In the text on the Salmonella phage S16 tail fiber adhesin, which T-even phage lacks the adhesin architecture?

Text excerpt:
-=-=-

Salmonella Phage S16 Tail Fiber Adhesin Features a Rare Polyglycine Rich Domain for Host Recognition

The ability of phages to infect specific bacteria has led to their exploitation as bio-tools for bacterial remediation and detection. Many phages recognize bacterial hosts via adhesin tips of their long tail fibers (LTFs). Adhesin sequence plasticity modulates receptor specificity, and thus primarily defines a phage's host range. Here we present the crystal structure of an adhesin (gp38) attached to a trimeric β-helical tip (gp37) from the Salmonella phage S16 LTF. Gp38 contains rare polyglycine type II helices folded into a packed lattice, herein designated “PGII sandwich.” Sequence variability within the domain is limited to surface-exposed helices and distal loops that form putative receptor-binding sites. In silico analyses revealed a prevalence of the adhesin architecture among T-even phages, excluding the archetypal T4 phage. Overall, S16 LTF provides a valuable model for understanding binding mechanisms of phage adhesins, and for engineering of phage adhesins with expandable or modulated host ranges. [Display omitted] •Crystal structure of Salmonella phage S16 long tail fiber adhesin tip (gp38-gp37)•Gp38 features rare polyglycine type II (PGII) helices folded into a PGII sandwich•Exposed residues of the PGII sandwich are determinants of host binding•S16 adhesin architecture is prevalent among the important T-even phage family Dunne et al. present the crystal structure of the adhesin tip (gp38) of the Salmonella bacteriophage S16 long tail fiber. Gp38 contains rare polyglycine type II (PGII) helices arranged as a three-layered “PGII sandwich.” Surface residues on the PGII sandwich are key determinants of phage-host interaction.

-=-=-

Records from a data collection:

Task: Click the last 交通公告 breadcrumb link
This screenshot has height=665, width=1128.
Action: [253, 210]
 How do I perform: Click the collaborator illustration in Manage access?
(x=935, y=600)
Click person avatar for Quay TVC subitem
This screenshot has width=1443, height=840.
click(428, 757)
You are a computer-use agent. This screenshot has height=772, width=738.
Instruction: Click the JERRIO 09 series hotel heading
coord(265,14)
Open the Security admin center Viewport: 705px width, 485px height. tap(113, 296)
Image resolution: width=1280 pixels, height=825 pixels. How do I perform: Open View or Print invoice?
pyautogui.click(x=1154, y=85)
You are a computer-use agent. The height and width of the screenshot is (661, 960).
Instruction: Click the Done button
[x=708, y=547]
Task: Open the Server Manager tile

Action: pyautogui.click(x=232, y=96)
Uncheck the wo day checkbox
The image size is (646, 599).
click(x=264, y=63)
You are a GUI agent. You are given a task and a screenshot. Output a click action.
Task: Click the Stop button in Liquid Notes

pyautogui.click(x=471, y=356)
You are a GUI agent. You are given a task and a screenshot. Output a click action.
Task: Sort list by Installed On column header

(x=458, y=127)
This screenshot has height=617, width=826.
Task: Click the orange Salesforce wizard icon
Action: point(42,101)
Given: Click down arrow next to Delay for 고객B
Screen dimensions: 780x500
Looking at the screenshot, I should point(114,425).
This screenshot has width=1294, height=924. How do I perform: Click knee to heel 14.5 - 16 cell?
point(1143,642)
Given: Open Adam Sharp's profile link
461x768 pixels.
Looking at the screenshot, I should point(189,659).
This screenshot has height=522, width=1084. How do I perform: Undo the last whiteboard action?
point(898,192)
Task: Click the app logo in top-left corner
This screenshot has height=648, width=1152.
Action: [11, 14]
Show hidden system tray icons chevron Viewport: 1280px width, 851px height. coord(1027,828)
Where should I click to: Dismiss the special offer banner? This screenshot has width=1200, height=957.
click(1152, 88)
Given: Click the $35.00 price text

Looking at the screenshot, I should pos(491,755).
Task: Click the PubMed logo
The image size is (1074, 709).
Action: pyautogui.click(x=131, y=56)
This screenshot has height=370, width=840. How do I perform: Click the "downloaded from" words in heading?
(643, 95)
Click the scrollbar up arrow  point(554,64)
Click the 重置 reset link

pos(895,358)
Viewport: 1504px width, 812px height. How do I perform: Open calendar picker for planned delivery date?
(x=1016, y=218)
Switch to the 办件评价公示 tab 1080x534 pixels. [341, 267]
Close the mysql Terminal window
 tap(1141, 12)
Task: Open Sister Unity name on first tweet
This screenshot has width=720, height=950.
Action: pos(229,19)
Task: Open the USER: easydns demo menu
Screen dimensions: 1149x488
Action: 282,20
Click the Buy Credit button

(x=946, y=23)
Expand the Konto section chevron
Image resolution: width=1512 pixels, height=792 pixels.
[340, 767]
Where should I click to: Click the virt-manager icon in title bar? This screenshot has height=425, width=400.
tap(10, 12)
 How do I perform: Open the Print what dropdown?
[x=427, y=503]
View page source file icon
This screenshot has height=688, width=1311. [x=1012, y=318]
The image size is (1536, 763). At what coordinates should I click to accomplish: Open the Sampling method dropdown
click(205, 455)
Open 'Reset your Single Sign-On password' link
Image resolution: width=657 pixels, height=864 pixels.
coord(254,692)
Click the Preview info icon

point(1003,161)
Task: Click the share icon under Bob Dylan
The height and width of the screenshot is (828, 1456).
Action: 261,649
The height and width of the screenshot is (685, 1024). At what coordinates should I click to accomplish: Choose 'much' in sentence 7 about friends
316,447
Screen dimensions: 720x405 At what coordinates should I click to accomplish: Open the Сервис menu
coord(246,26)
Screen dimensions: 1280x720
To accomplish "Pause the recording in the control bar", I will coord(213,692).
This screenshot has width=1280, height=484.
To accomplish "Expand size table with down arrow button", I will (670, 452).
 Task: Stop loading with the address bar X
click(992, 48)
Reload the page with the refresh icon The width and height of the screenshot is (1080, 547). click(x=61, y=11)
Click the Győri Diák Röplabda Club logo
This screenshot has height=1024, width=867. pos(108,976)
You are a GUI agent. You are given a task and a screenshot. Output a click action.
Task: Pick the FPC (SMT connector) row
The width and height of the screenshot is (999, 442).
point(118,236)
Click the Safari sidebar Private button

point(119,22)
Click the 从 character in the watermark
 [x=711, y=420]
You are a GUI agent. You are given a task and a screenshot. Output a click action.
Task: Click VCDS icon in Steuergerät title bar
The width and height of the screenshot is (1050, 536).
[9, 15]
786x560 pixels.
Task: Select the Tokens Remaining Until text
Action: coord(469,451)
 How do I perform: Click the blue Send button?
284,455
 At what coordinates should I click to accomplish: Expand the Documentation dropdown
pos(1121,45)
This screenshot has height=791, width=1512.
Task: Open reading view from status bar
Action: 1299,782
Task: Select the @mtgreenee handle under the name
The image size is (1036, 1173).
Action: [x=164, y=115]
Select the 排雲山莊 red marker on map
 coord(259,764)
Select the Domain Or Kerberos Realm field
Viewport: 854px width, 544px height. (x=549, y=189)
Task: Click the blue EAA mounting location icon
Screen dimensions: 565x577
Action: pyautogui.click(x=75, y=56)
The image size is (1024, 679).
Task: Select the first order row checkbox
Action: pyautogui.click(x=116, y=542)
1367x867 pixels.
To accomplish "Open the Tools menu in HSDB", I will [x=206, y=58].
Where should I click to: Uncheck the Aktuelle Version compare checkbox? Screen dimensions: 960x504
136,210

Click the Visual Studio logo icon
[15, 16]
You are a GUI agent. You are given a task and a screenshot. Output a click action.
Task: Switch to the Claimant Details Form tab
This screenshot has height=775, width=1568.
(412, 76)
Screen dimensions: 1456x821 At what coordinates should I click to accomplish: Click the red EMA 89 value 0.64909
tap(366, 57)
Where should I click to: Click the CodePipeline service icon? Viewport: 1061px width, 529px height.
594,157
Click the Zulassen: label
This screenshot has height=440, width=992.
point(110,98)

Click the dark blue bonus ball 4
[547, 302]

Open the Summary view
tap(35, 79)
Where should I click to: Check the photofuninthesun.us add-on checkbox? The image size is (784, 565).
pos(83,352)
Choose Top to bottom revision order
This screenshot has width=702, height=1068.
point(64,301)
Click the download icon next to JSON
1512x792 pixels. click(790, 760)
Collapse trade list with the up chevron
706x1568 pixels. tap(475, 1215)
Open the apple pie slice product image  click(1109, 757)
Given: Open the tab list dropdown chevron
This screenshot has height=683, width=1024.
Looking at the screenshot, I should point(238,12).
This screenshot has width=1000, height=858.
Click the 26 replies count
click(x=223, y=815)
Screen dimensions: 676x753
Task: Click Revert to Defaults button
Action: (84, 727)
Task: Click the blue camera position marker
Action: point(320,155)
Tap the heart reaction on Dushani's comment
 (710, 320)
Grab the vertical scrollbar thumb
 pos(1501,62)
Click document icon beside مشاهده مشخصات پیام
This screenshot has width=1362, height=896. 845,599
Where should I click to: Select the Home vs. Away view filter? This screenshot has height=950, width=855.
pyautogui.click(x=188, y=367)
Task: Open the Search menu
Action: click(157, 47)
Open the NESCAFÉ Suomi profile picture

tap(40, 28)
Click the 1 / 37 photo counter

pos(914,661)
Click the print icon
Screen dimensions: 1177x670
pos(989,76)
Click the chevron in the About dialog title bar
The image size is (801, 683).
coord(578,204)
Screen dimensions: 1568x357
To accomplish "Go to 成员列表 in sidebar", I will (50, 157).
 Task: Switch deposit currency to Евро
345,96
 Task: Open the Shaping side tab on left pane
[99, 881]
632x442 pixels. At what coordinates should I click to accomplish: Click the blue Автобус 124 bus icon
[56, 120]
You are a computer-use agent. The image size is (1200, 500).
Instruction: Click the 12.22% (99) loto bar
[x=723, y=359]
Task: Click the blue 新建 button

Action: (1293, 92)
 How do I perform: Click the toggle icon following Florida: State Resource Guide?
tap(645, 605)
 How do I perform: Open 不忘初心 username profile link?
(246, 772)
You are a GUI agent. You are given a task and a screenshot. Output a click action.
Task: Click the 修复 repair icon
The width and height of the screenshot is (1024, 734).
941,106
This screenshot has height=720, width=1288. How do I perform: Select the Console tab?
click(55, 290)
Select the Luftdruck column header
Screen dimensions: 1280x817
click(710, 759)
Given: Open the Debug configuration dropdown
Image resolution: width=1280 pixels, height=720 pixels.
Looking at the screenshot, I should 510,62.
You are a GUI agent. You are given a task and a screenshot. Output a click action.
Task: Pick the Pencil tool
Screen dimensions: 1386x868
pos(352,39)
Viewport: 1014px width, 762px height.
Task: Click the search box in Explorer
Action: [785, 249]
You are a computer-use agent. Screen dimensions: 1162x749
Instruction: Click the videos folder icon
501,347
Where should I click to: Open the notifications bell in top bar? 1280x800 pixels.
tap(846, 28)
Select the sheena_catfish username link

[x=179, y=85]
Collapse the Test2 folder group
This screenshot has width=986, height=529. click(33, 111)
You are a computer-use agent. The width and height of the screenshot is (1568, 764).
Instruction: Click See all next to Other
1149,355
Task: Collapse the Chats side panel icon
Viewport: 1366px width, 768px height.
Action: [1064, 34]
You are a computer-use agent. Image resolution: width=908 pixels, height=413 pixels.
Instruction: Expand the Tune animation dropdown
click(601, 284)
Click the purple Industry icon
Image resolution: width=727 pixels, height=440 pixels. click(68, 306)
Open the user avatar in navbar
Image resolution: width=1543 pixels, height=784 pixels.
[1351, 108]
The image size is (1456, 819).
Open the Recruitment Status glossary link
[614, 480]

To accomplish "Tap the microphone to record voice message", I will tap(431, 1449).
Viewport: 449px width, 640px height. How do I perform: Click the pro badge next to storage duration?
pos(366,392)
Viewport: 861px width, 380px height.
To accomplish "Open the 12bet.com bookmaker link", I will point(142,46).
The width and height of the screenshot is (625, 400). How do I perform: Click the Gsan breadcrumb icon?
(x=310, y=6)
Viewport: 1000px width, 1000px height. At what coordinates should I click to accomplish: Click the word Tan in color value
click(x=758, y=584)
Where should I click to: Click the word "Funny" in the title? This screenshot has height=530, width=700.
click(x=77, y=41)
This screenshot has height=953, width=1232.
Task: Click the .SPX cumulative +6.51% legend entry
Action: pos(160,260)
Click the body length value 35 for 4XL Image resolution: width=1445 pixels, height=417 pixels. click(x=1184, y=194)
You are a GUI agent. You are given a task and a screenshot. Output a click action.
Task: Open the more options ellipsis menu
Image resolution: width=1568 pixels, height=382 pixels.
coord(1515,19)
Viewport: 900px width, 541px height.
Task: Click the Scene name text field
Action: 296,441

-=-=-

Response box: The archetypal T4 phage.